Many wealthy clients, especially owners of closely-held firms, have interests in subchapter-S corporations. The tax policies proposed by the Trump administration will have a significant impact on them, according to Toni Nitti.
Nitti is a tax partner with the Aspen, CO-based accounting firm, WitmumSmithBrown, PC. He spoke on June 13 at the AICPA ENGAGE 2017 conference, held in Las Vegas.
“Tax policy is going to be at the forefront of pub consciousness over the next few months,” Nitti said.

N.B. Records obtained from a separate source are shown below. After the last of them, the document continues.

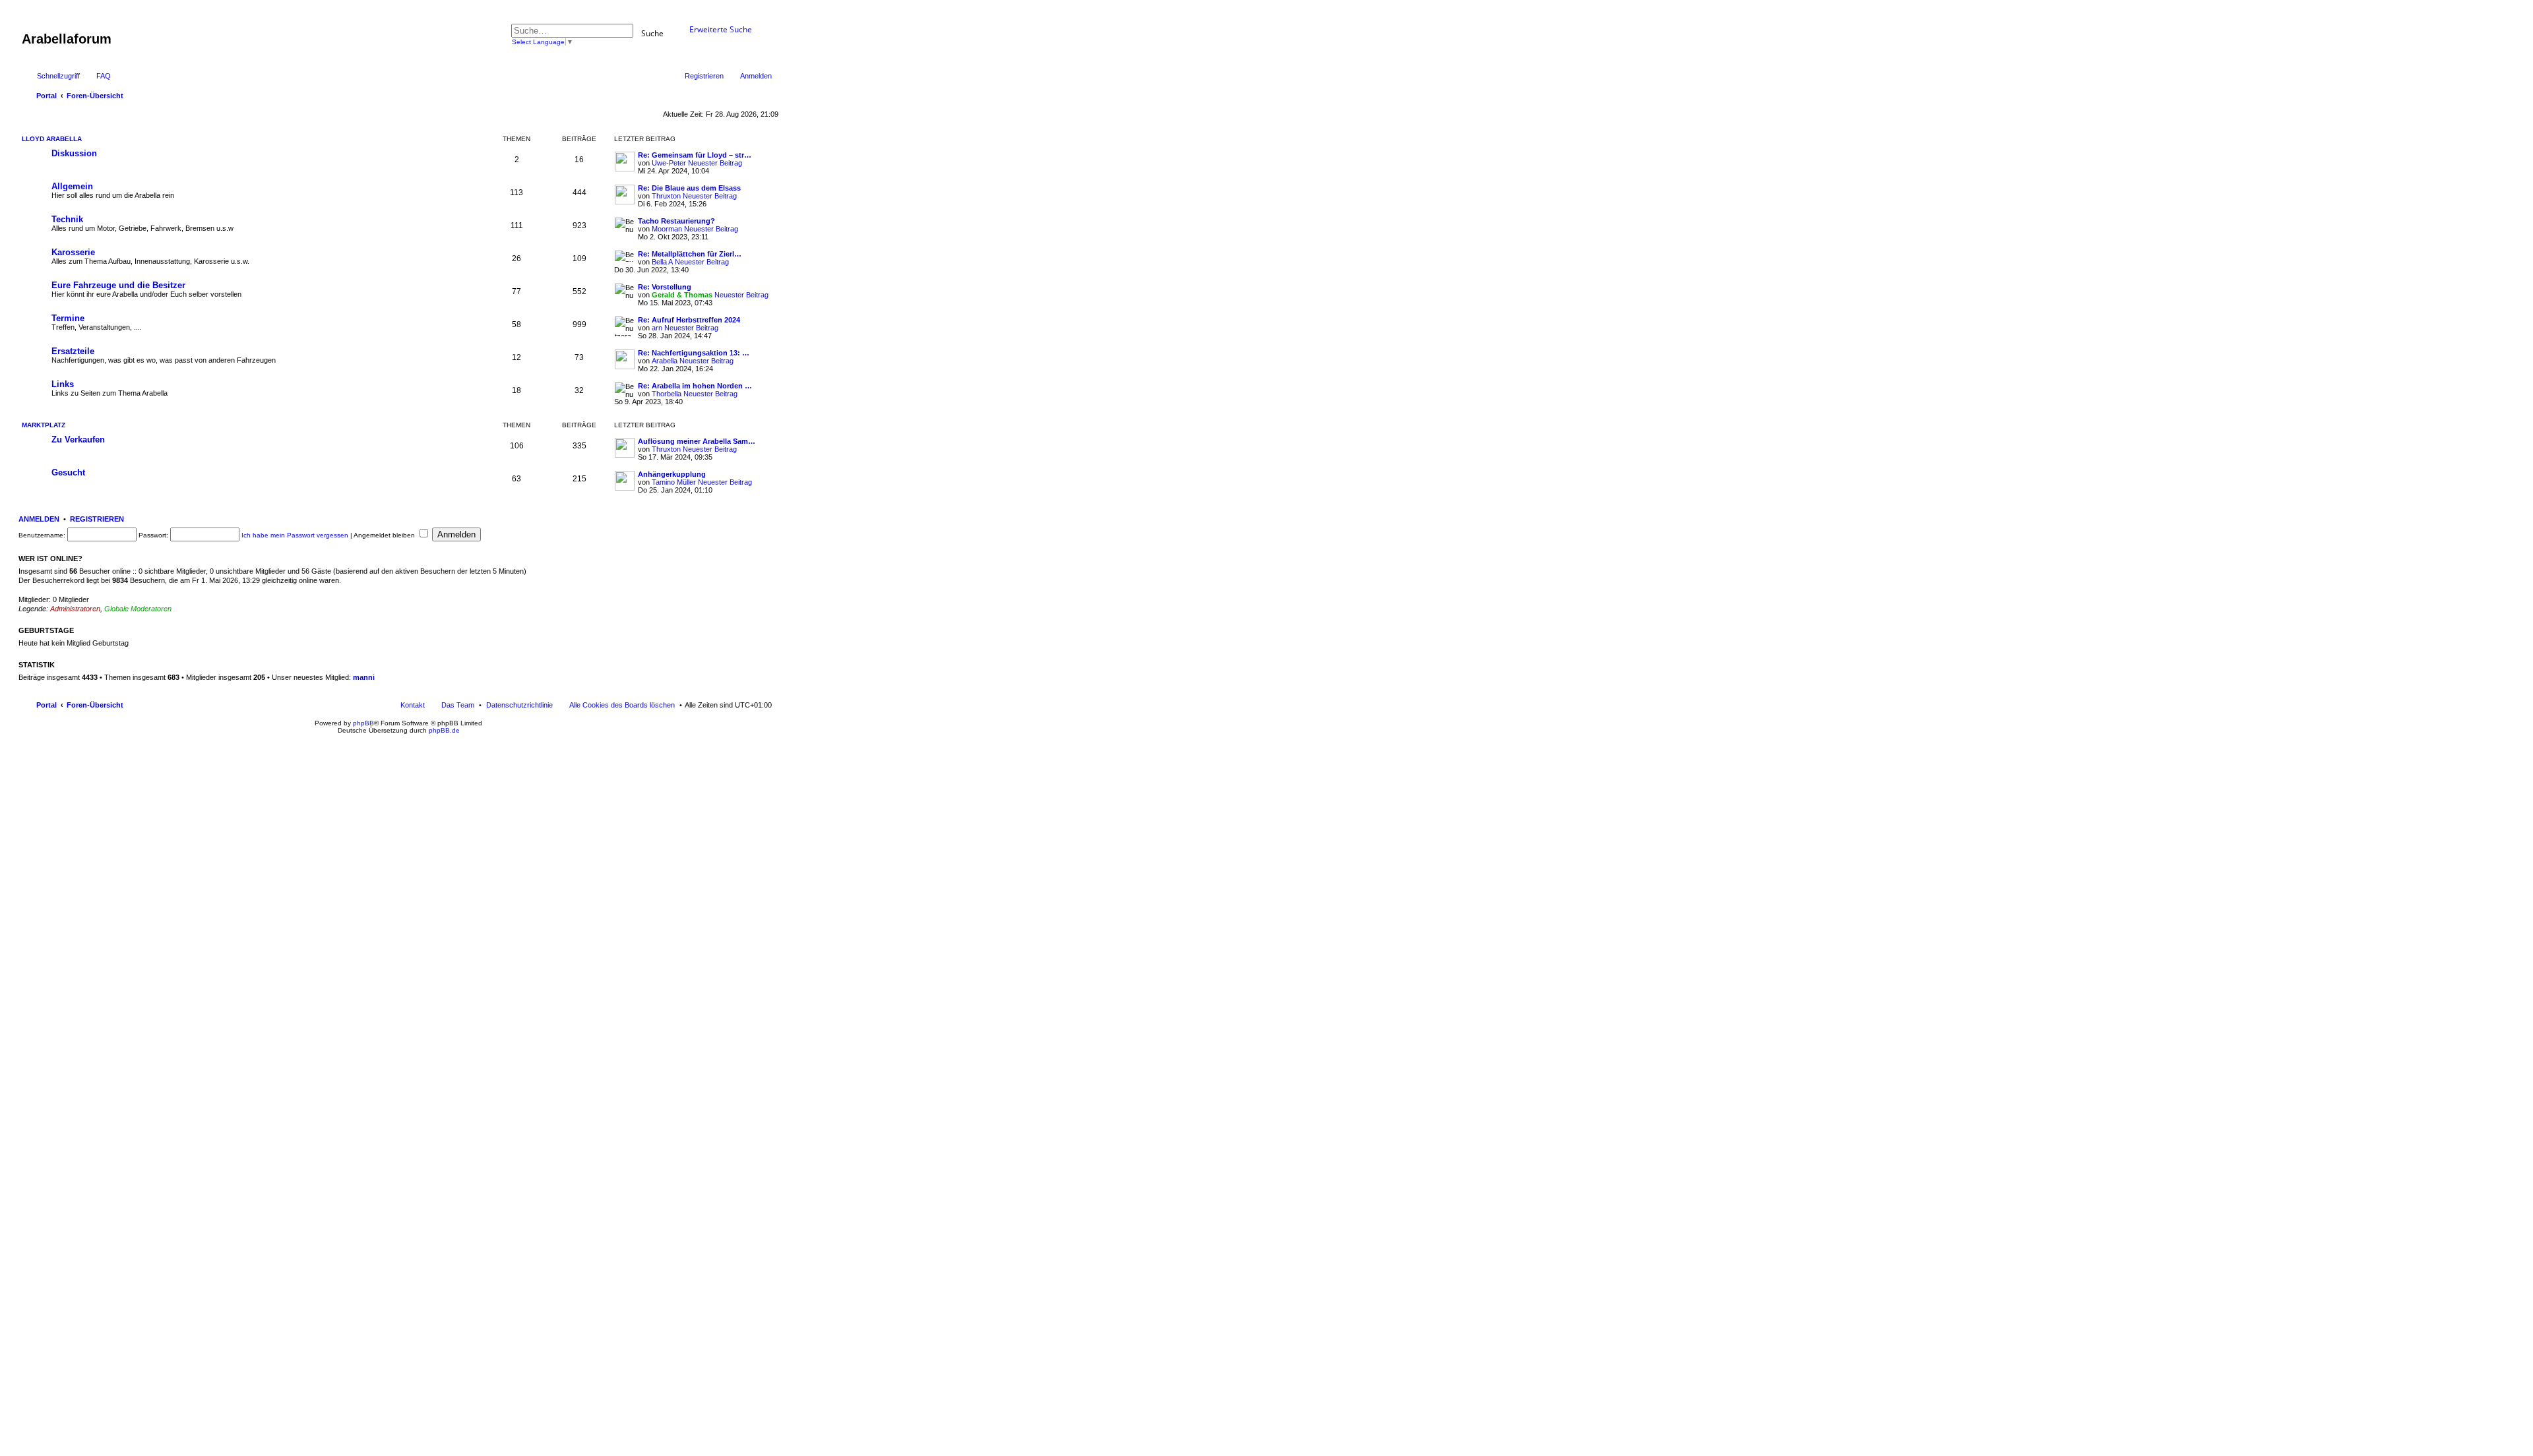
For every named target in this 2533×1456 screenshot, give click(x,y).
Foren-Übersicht (95, 705)
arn (657, 328)
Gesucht (68, 472)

Nitti went through Trump’s agenda and the changes it would have for those with significant S-corporation earnings. He also reviewed some recent legal cases and their implications for S-corporation owners and shareholders.
Tax reform and its impact on subchapter-S corporations
Nitti reviewed the key elements of Trump’s proposed tax reform:
- The tax rate would decrease from 35% to 15% for C corporations;
- For pass-through entities (partnerships, LLCs and sole proprietorships), tax rates go from 43.4% to 15%;
- It would repeal the 3.8% net-income investment tax (NII), which would reduce the tax on S-corporation income and on S-corporation capital gains if a company is sold;
- There would be a one-time “repatriation” tax of 10% on off-shore earnings; and
- The worldwide taxation system would change so that U.S. taxpayers would pay taxes in the country where income is earned instead of in the U.S.
A key element, Nitti said, is that there would be a 15% unified business tax rate, which would apply to S-corporation income and to partnerships, LLCs and sole proprietorships.
“But,” he warned, “there is no proposed legislation and no detail.”
Nitti said that one could sell an S corporation to escape the 3.8% NIII tax in 2018, based on the Obamacare repeal act which would take effect January 1, 2018.
The unified business rate is the most controversial aspect of Trump’s proposal, he said. The idea is that it is a middle-class tax break, but many in that demographic are already paying a rate of around 15%, according to Nitti. “The windfall will be to the wealthy,” he said, who pay at rates in excess of 40%.
He said the other big controversy is that many employees of S-corporations could leave and set up a S-corporation for themselves, lowering their tax rate to 15%. They would also save on self-employment tax. This is an abuse that could give rise to one of the “greatest tax shelters of the modern era,” Nitti said.